Na primeira terapia que frequentei na vida, com o psicólogo e professor de logoterapia Guilherme Falcão, acreditei que “uma aproximação com a ciência pode ser muito perigosa, enquanto um mergulho profundo nela não”. Eu tomei esse conselho por verdade.

Faço esse “abre” para defender que Freud e a visão unilateral, vienense, eurocêntrica e centenária dele podem soar estanhos quando vistos de longe. No fundo, acho que a psicanálise serve a alguns tipos de mulheres e homens como servem a pornografia e a conspiração a outros.

Encontro na literatura freudiana um contorno em palavras para coisas que eu já tinha descoberto por experiência própria. Não tem nada de novo, “não nos surpreende em nada”, como ele gosta de escrever. Mas é, sim, um alívio em um mundo que insiste em simplificação.
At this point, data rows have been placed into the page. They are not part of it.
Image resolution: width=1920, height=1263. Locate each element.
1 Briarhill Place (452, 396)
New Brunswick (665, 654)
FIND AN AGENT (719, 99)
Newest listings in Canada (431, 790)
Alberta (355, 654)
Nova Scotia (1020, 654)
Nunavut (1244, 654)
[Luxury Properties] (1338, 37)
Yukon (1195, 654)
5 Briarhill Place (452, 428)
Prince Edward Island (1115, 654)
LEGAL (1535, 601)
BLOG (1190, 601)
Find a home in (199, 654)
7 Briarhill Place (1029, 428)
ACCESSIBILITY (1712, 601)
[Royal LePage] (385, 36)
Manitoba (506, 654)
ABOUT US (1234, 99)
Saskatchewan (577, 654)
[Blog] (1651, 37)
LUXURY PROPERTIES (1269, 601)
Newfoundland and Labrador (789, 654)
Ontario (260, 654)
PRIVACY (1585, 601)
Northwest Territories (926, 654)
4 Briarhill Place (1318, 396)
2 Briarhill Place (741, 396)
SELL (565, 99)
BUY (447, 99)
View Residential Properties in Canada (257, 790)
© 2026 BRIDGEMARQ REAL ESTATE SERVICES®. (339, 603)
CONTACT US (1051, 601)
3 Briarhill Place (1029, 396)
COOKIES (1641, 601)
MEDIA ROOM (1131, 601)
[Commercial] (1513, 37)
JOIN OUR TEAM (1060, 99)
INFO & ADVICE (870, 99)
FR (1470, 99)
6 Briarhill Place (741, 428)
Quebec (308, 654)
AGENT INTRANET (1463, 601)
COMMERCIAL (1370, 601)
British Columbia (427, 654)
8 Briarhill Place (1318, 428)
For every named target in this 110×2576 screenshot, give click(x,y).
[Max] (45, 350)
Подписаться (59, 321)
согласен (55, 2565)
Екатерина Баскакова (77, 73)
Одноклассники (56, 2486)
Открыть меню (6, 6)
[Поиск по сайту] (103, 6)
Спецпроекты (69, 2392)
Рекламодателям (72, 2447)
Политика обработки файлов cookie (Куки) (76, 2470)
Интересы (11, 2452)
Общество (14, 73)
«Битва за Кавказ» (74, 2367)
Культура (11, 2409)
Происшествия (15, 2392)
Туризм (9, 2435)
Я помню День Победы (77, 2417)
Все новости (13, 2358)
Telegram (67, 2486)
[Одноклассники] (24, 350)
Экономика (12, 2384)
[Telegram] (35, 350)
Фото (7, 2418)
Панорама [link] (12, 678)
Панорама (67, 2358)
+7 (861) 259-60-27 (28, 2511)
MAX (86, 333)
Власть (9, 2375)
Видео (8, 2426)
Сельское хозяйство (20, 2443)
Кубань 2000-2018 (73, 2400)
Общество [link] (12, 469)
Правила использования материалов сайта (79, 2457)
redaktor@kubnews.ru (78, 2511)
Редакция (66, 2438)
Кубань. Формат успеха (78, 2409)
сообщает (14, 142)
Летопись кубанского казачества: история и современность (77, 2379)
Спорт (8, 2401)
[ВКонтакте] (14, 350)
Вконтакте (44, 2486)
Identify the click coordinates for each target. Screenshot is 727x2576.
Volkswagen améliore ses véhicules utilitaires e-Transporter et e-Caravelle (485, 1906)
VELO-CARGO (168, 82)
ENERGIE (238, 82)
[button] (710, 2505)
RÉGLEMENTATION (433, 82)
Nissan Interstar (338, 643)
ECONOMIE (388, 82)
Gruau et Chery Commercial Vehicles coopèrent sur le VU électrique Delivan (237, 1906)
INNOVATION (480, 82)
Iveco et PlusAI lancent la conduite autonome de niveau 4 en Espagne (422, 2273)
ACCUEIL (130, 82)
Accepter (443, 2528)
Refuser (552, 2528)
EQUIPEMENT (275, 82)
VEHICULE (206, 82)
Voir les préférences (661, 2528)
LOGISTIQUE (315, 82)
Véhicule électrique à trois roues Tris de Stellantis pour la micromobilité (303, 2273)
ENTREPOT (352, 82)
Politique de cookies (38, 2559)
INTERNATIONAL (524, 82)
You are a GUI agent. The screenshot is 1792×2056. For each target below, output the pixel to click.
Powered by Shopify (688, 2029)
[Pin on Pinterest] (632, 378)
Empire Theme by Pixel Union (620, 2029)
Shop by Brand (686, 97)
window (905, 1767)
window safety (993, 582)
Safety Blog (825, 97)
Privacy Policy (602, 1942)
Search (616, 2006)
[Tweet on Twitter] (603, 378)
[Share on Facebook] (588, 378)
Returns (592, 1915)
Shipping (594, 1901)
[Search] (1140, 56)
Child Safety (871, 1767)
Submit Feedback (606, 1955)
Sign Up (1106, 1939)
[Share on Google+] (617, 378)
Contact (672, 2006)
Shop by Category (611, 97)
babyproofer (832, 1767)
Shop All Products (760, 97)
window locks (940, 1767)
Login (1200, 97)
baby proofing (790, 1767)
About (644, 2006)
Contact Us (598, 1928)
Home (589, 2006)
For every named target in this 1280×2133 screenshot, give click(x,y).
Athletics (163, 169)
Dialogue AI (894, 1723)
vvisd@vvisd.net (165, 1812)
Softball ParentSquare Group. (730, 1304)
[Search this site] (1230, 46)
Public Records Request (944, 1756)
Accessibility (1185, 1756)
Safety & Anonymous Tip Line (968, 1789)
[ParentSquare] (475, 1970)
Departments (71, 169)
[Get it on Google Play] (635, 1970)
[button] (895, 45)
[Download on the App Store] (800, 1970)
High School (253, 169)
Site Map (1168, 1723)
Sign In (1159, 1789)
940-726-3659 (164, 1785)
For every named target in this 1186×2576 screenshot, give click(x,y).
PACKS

Falar idiomas, clareza no discurso, lead jornalístico, até mesmo os pitches de startups, tudo isso serve à comunicação social, mas não necessariamente à comunicação. Defendo que para certos aspectos da vida, o que não é publicado especialmente, um tanto de repertório é bem-vindo.

O azedume de Freud em “O mal-estar na cultura”, por exemplo, seria capaz de gerar mal-estar no leitor? Claro que não. Acreditar que esse tipo de leitura “dá ideias” ruins é uma ideia ruim. O fato é que é uma biblioteca plural, rica, dá conta de desfazer eventuais excessos.

Semana passada, um amigo próximo me disse para não dar tanta importância ao que se defende não somente a ciência, mas a racionalização como um todo. E faz sentido, porque a vida pode ser um pouco mais gelatinosa, no excelente sentido de molinha, doce, colorida.